» **PROBLEM STATEMENT**
If a record holds a picture, leave the picture out and copy everything else exactly.
──────
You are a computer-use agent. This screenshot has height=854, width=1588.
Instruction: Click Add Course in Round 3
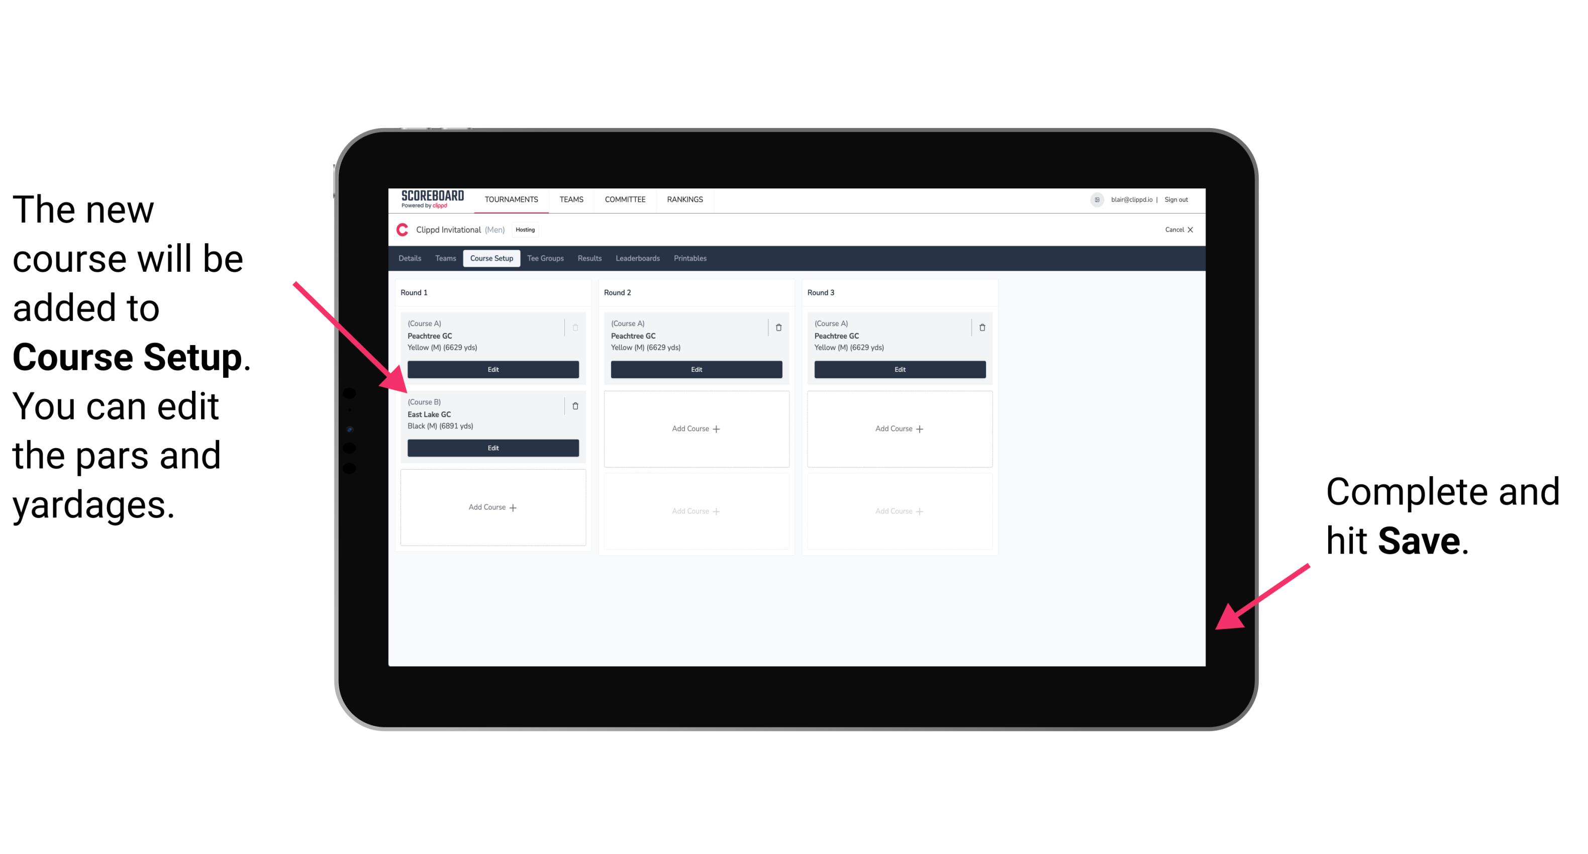click(899, 427)
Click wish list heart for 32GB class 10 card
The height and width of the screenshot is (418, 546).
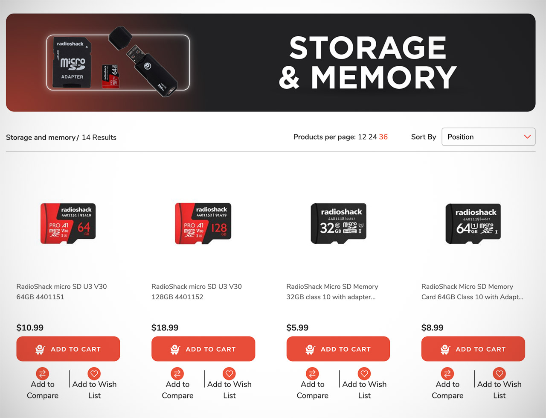tap(364, 374)
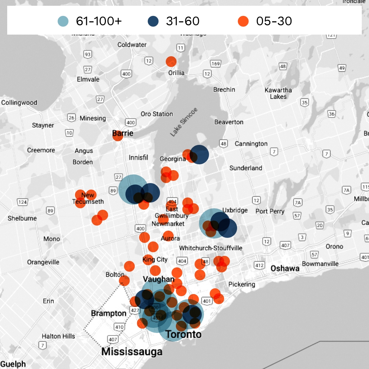Click the orange marker beside Bolton
The height and width of the screenshot is (369, 369).
coord(124,281)
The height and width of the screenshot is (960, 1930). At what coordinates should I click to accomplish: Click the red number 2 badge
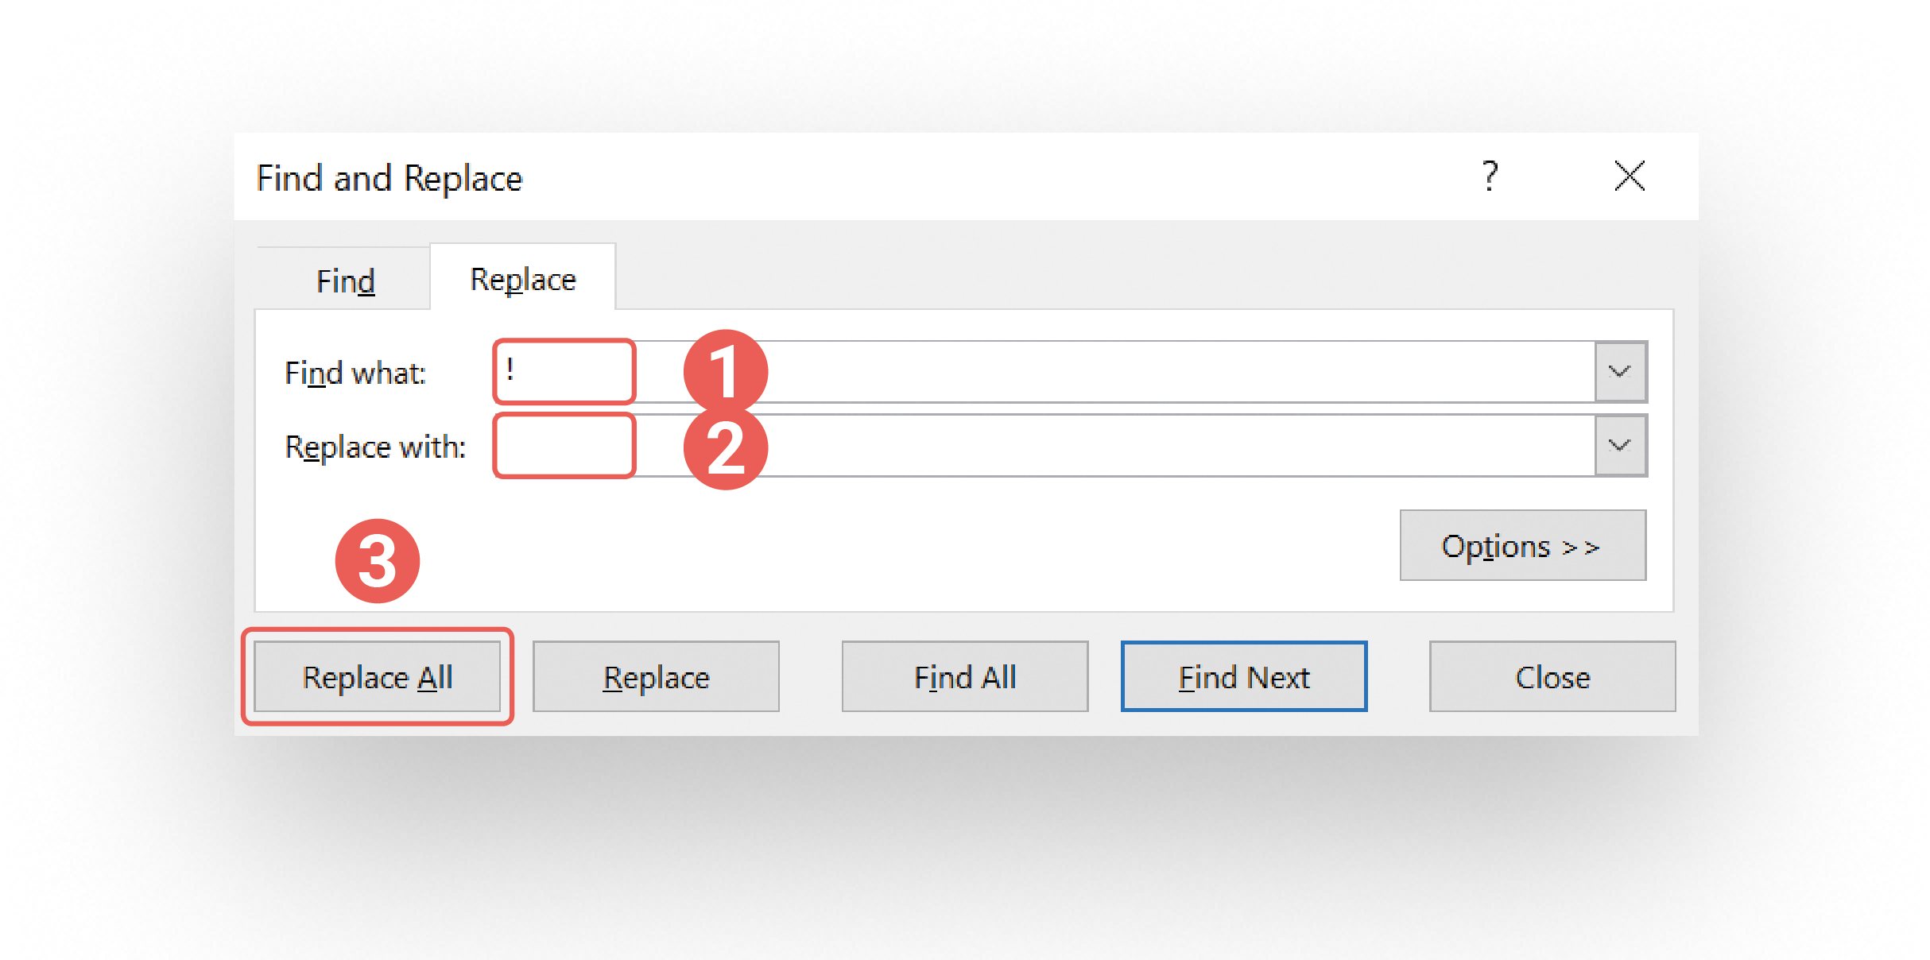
──────
» **ANSWER TO THE EXERCISE**
You are a computer-use agent. This screenshot has height=854, width=1588.
Instruction: Click Add Course in Round 3
click(899, 427)
Click wish list heart for 32GB class 10 card
The height and width of the screenshot is (418, 546).
tap(364, 374)
Click the orange marker beside Bolton
The height and width of the screenshot is (369, 369).
coord(124,281)
The height and width of the screenshot is (960, 1930). At what coordinates should I click to accomplish: Click the red number 2 badge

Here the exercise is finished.